## 文档节选
>>>
题目:
Design a data structure that supports the following two operations:
void addWord(word)
bool search(word)
search(word) can search a literal word or a regular expression string containing only letters a-z or .. A . means it can represent any one letter.
For example:
addWord("bad")
addWord("dad")
addWord("mad")
search("pad") -> false
search("bad") -> true
search(".ad") -> true
search("b..") -> true
Note:
You may assume that all words are consist of lowercase letters a-z.
链接: http://leetcode.com/problems/add-and-search-word-data-structure-design/
题解:
设计一个Data Structure来search和add单词。这道题我们又可以用一个R-Way Trie来完成。 像JQuery里面的Auto-complete功能其实就可以用R-Way Trie based method来设计和编程。注意当字符为"."的时候我们要loop当前节点的全部26个子节点,这里要用一个DFS。
Time Complexity - O(n), Space Complextiy - O(26n)。
public class WordDictionary {
private TrieNode root = new TrieNode();
private class TrieNode {
private final int R = 26; // radix = 26
public TrieNode[] next;
public boolean isWord;
public TrieNode() {
next = new TrieNode[R];
}
}
// Adds a word into the data structure.
public void addWord(String word) {
if(word == null || word.length() == 0)
return;
TrieNode node = root;
int d = 0;
while(d < word.length()) {
char c = word.charAt(d);
if(node.next[c - 'a'] == null)
node.next[c - 'a'] = new TrieNode();
node = node.next[c - 'a'];
d++;
}
node.isWord = true;
}
// Returns if the word is in the data structure. A word could
// contain the dot character '.' to represent any one letter.
public boolean search(String word) {
if(word == null || word.length() == 0)
return false;
TrieNode node = root;
int d = 0;
return search(node, word, 0);
}
private boolean search(TrieNode node, String word, int d) {
if(node == null)
return false;
if(d == word.length())
return node.isWord;
char c = word.charAt(d);
if(c == '.') {
for(TrieNode child : node.next) {
if(child != null && search(child, word, d + 1))
return true;
}
return false;
} else {
return search(node.next[c - 'a'], word, d + 1);
}
}
}
// Your WordDictionary object will be instantiated and called as such:
// WordDictionary wordDictionary = new WordDictionary();
// wordDictionary.addWord("word");
// wordDictionary.search("pattern");
二刷:
方法和一刷一样,主要使用Trie。addWord的时候还是使用和Trie的insert一样的的代码。 Search的时候因为有一个通配符'.',所以我们要用dfs搜索节点的26个子节点。
<<<
## 所给数据
>>>
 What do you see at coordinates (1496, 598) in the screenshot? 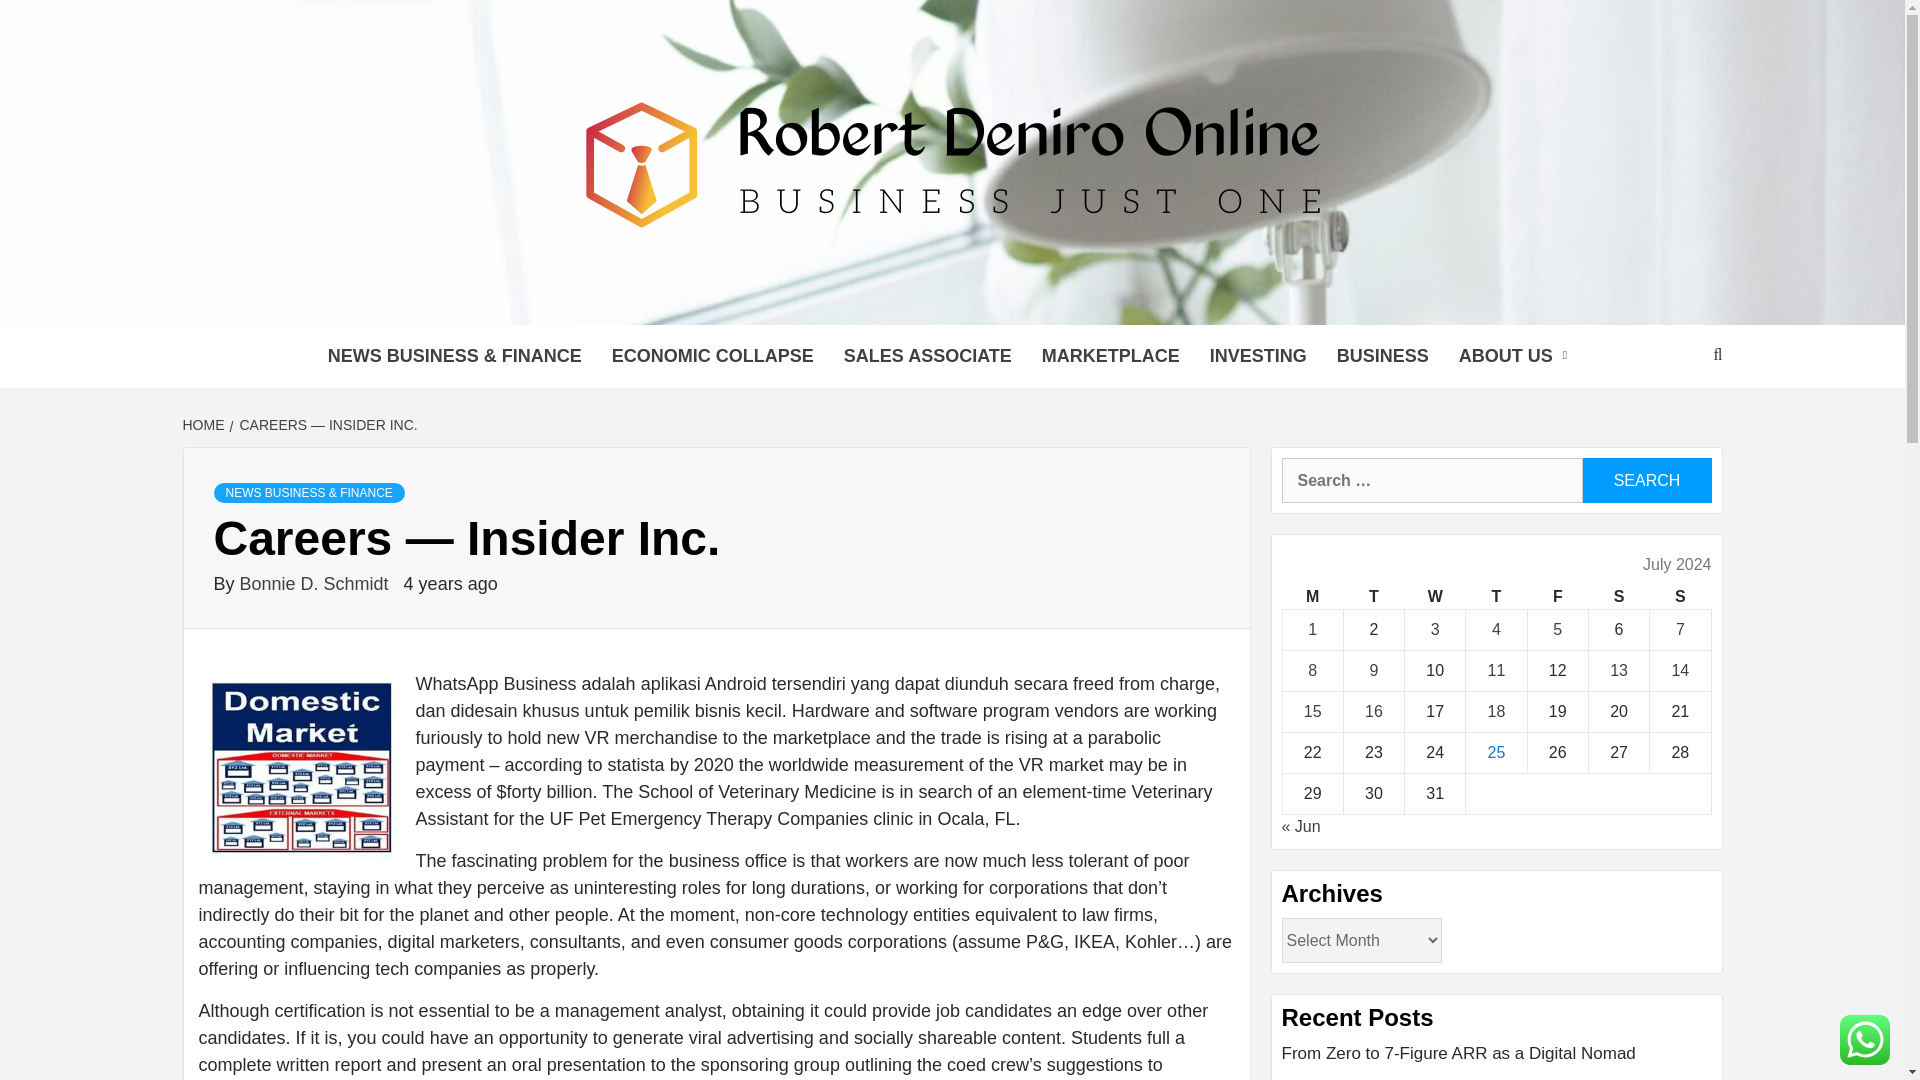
<<<
## 练习任务
(1) 请重新输入这篇题解中的一段原文,从含有“search(word) can search”的词句开始,到“lowercase letters a-z.”之后停止。
(2) 根据这篇题解,判断以下各项说法是否与其一致,逐项回答“是”或“否”,并原样引用起决定作用的原文:(a) 当字符为"."时,需要遍历当前节点的全部26个子节点;(b) 题解给出的空间复杂度为O(n);(c) 二刷采用的方法与一刷不同。

## 任务答案
(1)
search(word) can search a literal word or a regular expression string containing only letters a-z or .. A . means it can represent any one letter.
For example:
addWord("bad")
addWord("dad")
addWord("mad")
search("pad") -> false
search("bad") -> true
search(".ad") -> true
search("b..") -> true
Note:
You may assume that all words are consist of lowercase letters a-z.

(2)
(a) 是:“注意当字符为"."的时候我们要loop当前节点的全部26个子节点”
(b) 否:“Space Complextiy - O(26n)”
(c) 否:“方法和一刷一样”